What is the link between smoking and Sudden Unexpected Death of an Infant (SUDI)?

Each year in Aotearoa New Zealand there are around 60,000 live births.

Of these, there are around 0.7 per 1000 SUDI deaths, which equates to around 44-65 per year.

Babies whose māmā/birthing person smoked during pregnancy and continue to smoke after birth are at more than four times greater risk of SUDI than babies whose māmā do not smoke.

Babies living in a smoking environment (inhaling second-hand smoke) have more than double the risk of SUDI than babies living in a smokefree environment.

Babies born to māmā who smoked during pregnancy and then bedshare have a 33x greater risk of SUDI.

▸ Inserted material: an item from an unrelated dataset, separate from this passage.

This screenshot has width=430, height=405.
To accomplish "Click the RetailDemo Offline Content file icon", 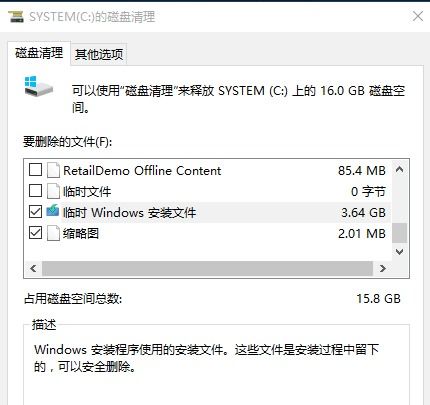I will point(53,170).
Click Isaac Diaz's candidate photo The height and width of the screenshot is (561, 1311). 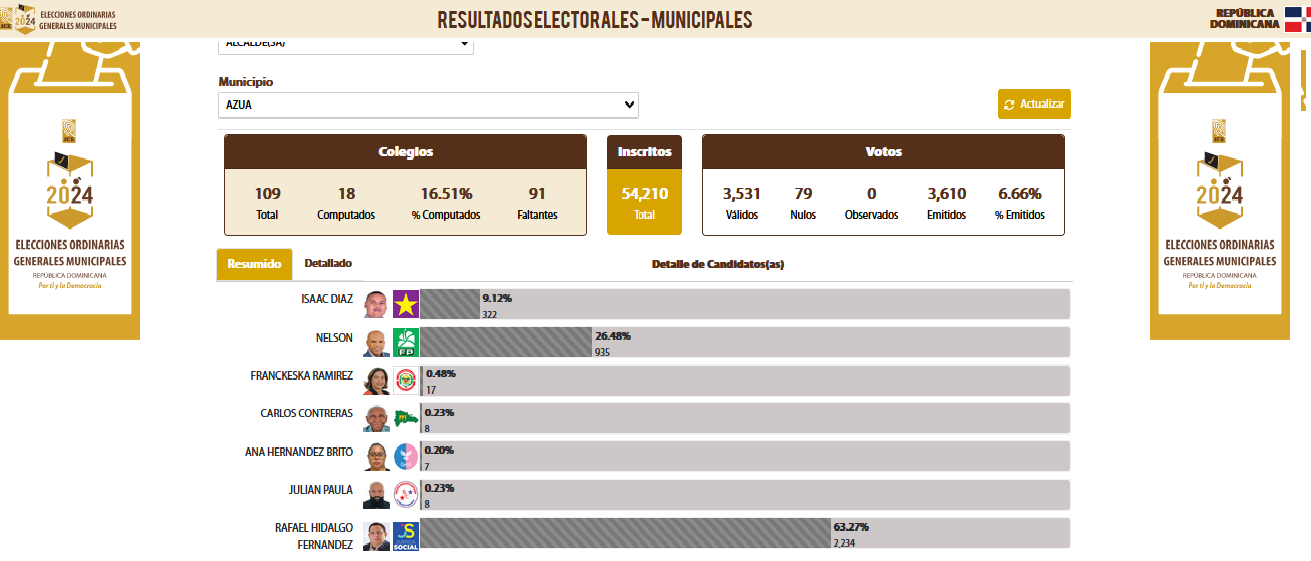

Risk factors for SUDI include: 

  • Māmā/birthing person smoking
  • Living in a smoking environment
  • Sleeping/bedsharing with others
  • Sleeping on an inappropriate surface (e.g. not designed for infant sleep)
  • Sleeping prone (on the tummy/puku)
  • Sleeping with smothering objects (e.g. soft toys, heavy blankets)
What effects does smoking have on breastfeeding?

Breastfeeding protects against SUDI

Mothers should be encouraged to breastfeed regardless of their smoking status. Breastfeeding has been shown to reduce the risk of SUDI by up to 50%. If their mothers smoke, breastfed babies have better health outcomes than those who are bottle-fed. The benefits of breastfeeding for babies whose mothers smoke include fewer breathing problems and illnesses and better cognitive development.

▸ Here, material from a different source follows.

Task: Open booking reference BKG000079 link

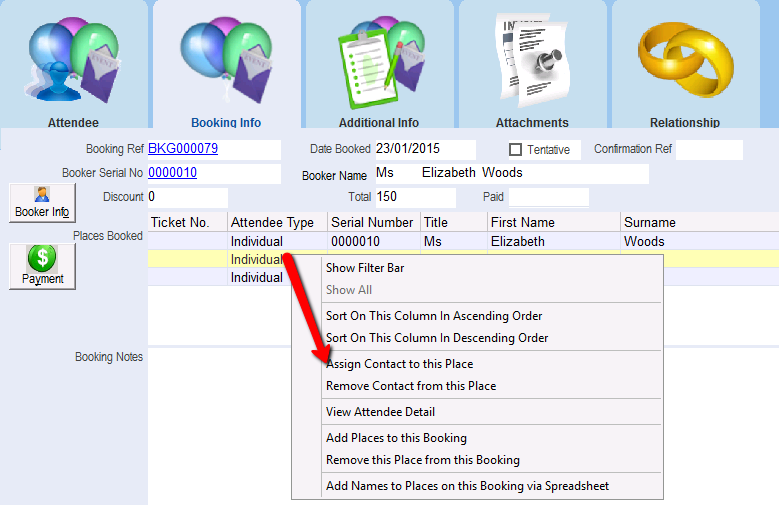Action: click(183, 149)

What effects does smoking have on breastfeeding?

Although breastfeeding a baby is better than bottle feeding, regardless of a mother's smoking status, smoking does have an impact on a mother's breast milk. Smoking affects the amount of milk she produces. Mothers who smoke produce about 20% less breast milk than non-smoking mothers. The breast milk of smoking mothers also contains less fat, which is important for a baby's growth.